Mushtaq paid the price of freedom of expression

Representational image.
File photo

Imprisoned writer Mushtaq Ahmed has paid the price of freedom of expression in the golden jubilee year of Bangladesh’s independence. What political or legal explanation could there be if after five decades, a citizen in an independent country has to pay such a high price for individual freedom? Those who run the state arrested Mushtaq on grounds of tarnishing the state’s image. Six appeals had been made in court to grant Mushtaq bail. Perhaps bail was not granted on the question of the state’s image.

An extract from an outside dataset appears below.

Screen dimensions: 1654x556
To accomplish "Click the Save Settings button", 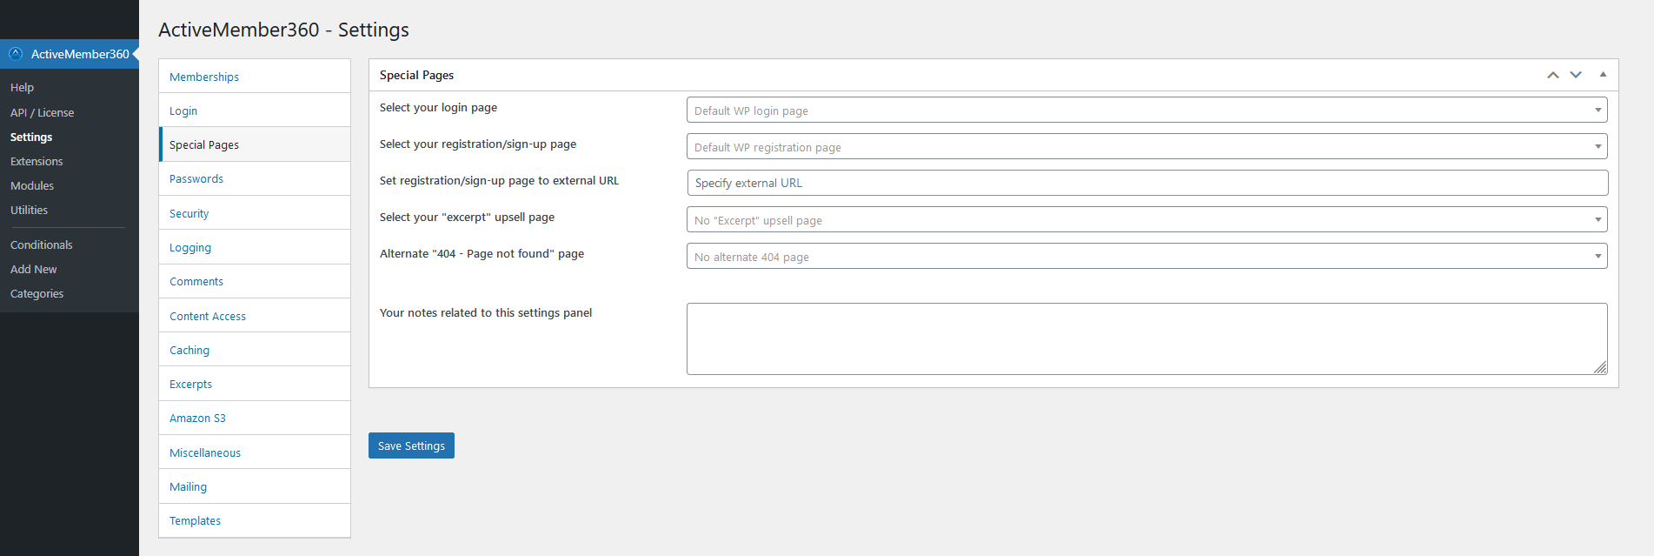I will (x=411, y=445).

Has that image been protected with the death in captivity of Mushtaq, incarcerated for expressing his opinion on Facebook? Or is that so-called image now submerged in shame and humiliation?

According to the media, Mushtaq Ahmed was a writer and an intrepid entrepreneur. After passing out from cadet college, he studied abroad too. He returned home and took up tea cultivation. An entrepreneur with a difference, he even began a crocodile farm. He wrote two books based on his experience in the tea garden and the crocodile farm. There were no political views in the book and there is no evidence that he was involved in any activity that posed as a threat. However, like millions of others, he would express his views on various topics on social media. There is nothing on his Facebook page that others have not said before. He and his friends had a group where they would exchange views. The charges brought against him include his expressing views on Facebook.

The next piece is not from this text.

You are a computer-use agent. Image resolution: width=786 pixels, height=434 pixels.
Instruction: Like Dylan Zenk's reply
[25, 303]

Cartoonist Kishore’s ear drum has been torn and he cannot walk normally due to leg injuries. His diabetes has shot up abnormally but he is not receiving due medical treatment. So there is concern about Kishore’s life too

Other than Mushtaq, the others accused in this case filed at Ramna police station are cartoonist Ahmed Kabir Kishore, Rashtrochinta member Didarul Islam Bhuiyan, former director of Dhaka Stock Exchange Minhaj Mannan, Tasneem Khalil, Shayer Zulkarnain, Ashiq Imran, Philip Schumacher, Swapan Wahid, Shahed Alam and Asif Mohiuddin. There were another five or six unidentified accused persons. The charges against them were brought about under sections 21, 25(1), 31 and 35 of the Digital Security Act. They were accused of creating confusion, unrest and disorder among the people of the state by using various Facebook accounts to spread rumours known to be false, about the father of the nation, the Liberation War, the coronavirus pandemic and harming the image of the state/government.

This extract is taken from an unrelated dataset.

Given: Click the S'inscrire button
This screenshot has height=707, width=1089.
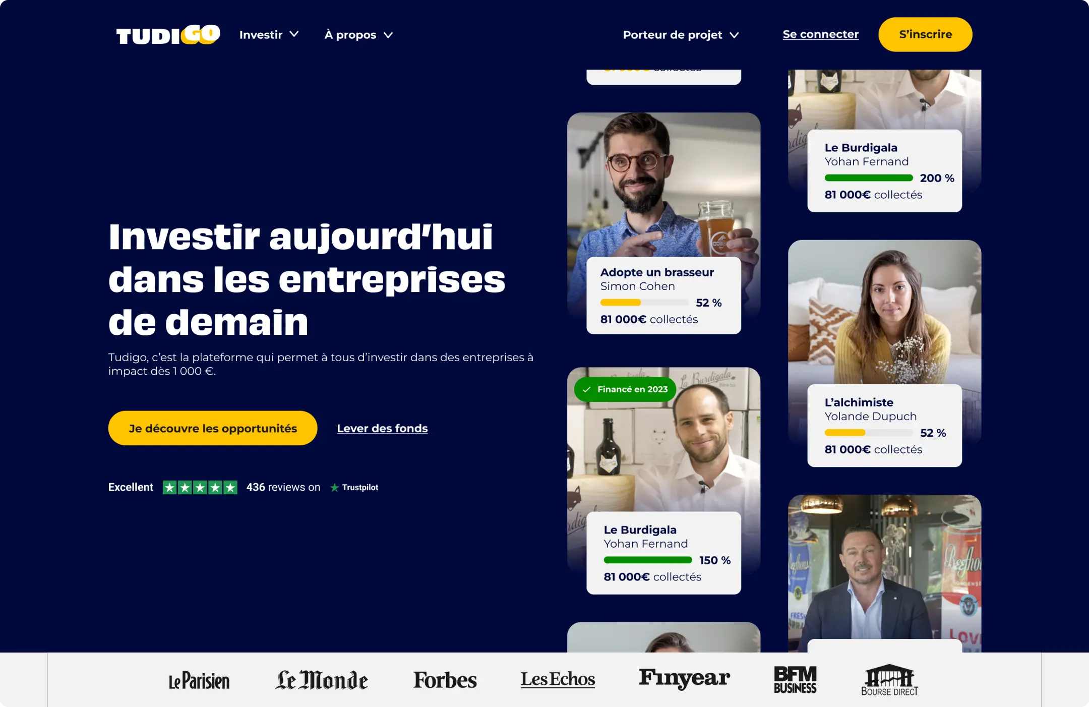Looking at the screenshot, I should pyautogui.click(x=925, y=34).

In the case statement, they were not called creators of the rumours, but of spreading rumours known to be false on social media in order to create disorder in the state. The four sections of the Digital Security Act under which the case was filed, are non-bailable. So it would not be wrong to think that even if anyone did create a rumour, it was not the aim of the law enforcement agencies to nab the creators of the rumour. Similarly, it can be assumed that the non-bailable clauses were used in order to teach a lesson to those against whom the case was filed. The question then naturally arises, why such a serious step was taken against those who are not politically the government’s opponents. Various reliable sources have raised the question as to whether certain powerful quarters have used the state establishment in personal interests.

Many have expressed their apprehensions that they were tortured in custody. They say that cartoonist Kishore’s ear drum has been torn and he cannot walk normally due to leg injuries. His diabetes has shot up abnormally but he is not receiving due medical treatment. So there is concern about Kishore’s life too.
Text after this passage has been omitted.